Arinos – Era julho de 1955. Dali a menos de dois anos, em março de 1957, Oscar Niemeyer estaria na comissão julgadora que escolheu o plano-piloto de Lucio Costa – finalizado a tinta nanquim e último a ser inscrito na concorrência –, o projeto vencedor para a construção da nova capital federal. Mas, naquele momento, ainda antes de ser convidado por Juscelino Kubitschek para criar os principais monumentos de Brasília, Niemeyer detalhou pela primeira vez como seria Marina, a única cidade projetada por ele no país. “Podemos dizer que Marina será uma cidade planejada efetivamente de acordo com as concepções mais modernas da técnica urbanística”, afirmou ao vespertino carioca A noite. “As distâncias entre os locais de trabalho, estudo, recreio e habitação serão limitadas a percursos de, no máximo, 15 minutos de marcha. Isso evitará a perda de tempo em transportes, permitindo folga suficiente para recreação e prática de esportes”, declarou Niemeyer, que sonhava com uma cidade autossustentável, muito antes de o conceito se tornar a principal preocupação de projetos mundo afora. O Estado de Minas obteve cópia do Memorial Descritivo da Cidade Marina, datilografado e assinado por Niemeyer. Nele consta que o arquiteto procurava “estabelecer para a cidade um sistema de vida humano e feliz, integrado na natureza, que aproveita e enriquece”. O documento chama a atenção ainda para as áreas verdes, que teriam o paisagismo do artista plástico Roberto Burle Marx, outro nome fundamental na criação de Brasília. “Cercados de parques, jardins e vegetação abundante, os blocos de habitação coletiva estão integrados no seu verdadeiro objetivo, que é aproximar o homem da natureza, para lhe propiciar um ambiente natural e sadio”. O plano diretor da Cidade Marina previa centro cívico, com edifícios públicos, teatro, cinema, museu, biblioteca, lojas e restaurantes; hospital e centro de saúde; uma cidade vertical (com prédios de oito a 10 pavimentos) e outra horizontal (com residências); zona industrial, escolas, centro esportivo e um aeroporto, única intervenção que chegou a ser executada nas terras.
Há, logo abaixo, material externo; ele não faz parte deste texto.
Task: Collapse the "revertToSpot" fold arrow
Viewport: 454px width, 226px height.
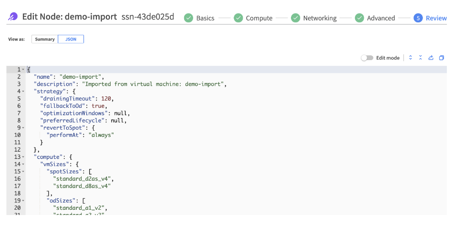Action: pyautogui.click(x=23, y=128)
Niemeyer enfatizou que a urbanização da nova cidade seria baseada na habitação coletiva, com a localização em meio a verdadeiros parques e zonas de vegetação exuberantes. “Este sistema de organização da zona residencial, além de satisfazer perfeitamente todas as exigências sociais da vida moderna, proporcionará uma li-

gação efetiva de seus habitantes com a natureza privilegiada do lugar”, afirmou o arquiteto, em 1955.

BALCÃO DE VENDAS

Pouco depois do lançamento da proposta, em agosto de 1956, o projeto foi apresentado em exposição na sede da Associação Brasileira de Imprensa (ABI), no Rio de Janeiro. Foram apresentados mapas, maquete e traçados urbanísticos do projeto. A abertura da exposição reuniu empresários e políticos, entre eles um representante do então presidente Juscelino Kubitschek, o major Luiz Felipe Borges. O projeto da Cidade Marina foi revelado publicamente na 18ª edição da Revista Módulo, – publicação de arquitetura editada por Niemeyer – , em 1960, mesmo ano em que a futura cidade ganhou duas páginas em uma edição histórica da revista Manchete, que celebrava a inauguração de Brasília.

CELEIRO DA FUTURA CAPITAL

Projetada para ocupar os 90 mil hectares da Fazenda Menino – quase três vezes a área de Belo Horizonte –, a planta geral era dividida entre Cidade Marina e Colônia Agropecuária, com terrenos a partir de 20 hectares. As vendas ficariam por conta da Colonizadora Agrícola e Urbanizadora S/A (Causa), sociedade formada em 1956 sob a liderança do empresário Max Hermann, que fez fortuna no ramo de importação e exportação no Rio. Enquanto Oscar Niemeyer projetou o núcleo urbano, o empreendimento agrícola ficou a cargo do engenheiro Paulo Peltier de Queiroz, que fora superintendente da extinta Comissão do Vale do São Francisco (CVSF) nos governos Eurico Dutra (19461951) e Getúlio Vargas (1951-1954). O projeto previa a construção de estrada e até uma expansão rumo ao Noroeste, com ramal ferroviário partindo de Pirapora. Segundo o engenheiro, todos os lotes teriam acesso ao núcleo urbano central da Cidade Marina. Imediatamente após o lançamento do projeto, foi iniciada uma campanha de venda dos lotes. Era oferecida como vantagem para os interessados nas glebas rurais “uma área na moderna Cidade Marina, planejada por Oscar Niemeyer e sua equipe, para a construção de sua residência”. Nas propagandas, era enaltecido, entre outros aspectos, o fato de a Colônia Agropecuária do Menino ser um “cinturão produtor da Cidade Marina” e que a região do Vale do Urucuia se tornaria “um dos celeiros da futura capital federal (Brasília)”.

PALAVRA DE ESPECIALISTA José Carlos Coutinho

Arquiteto e professor emérito da Universidade de Brasília (UnB)

“O projeto de Marina é muito pouco conhecido. Um projeto privado, que quis se antecipar à construção de Brasília, com a grife de Niemeyer. Eu sempre encarei-o como um balão de ensaio de Niemeyer, muito influenciado pela Carta de Atenas, documento redigido por Le Courbusier que defendia cidades funcionais, ordenadas e justas. Fora do Brasil, durante a época da perseguição política, Niemeyer projetou uma cidade no Deserto de Negev, em Israel (em 1964, também não executada). São esboços de cidades ideais.”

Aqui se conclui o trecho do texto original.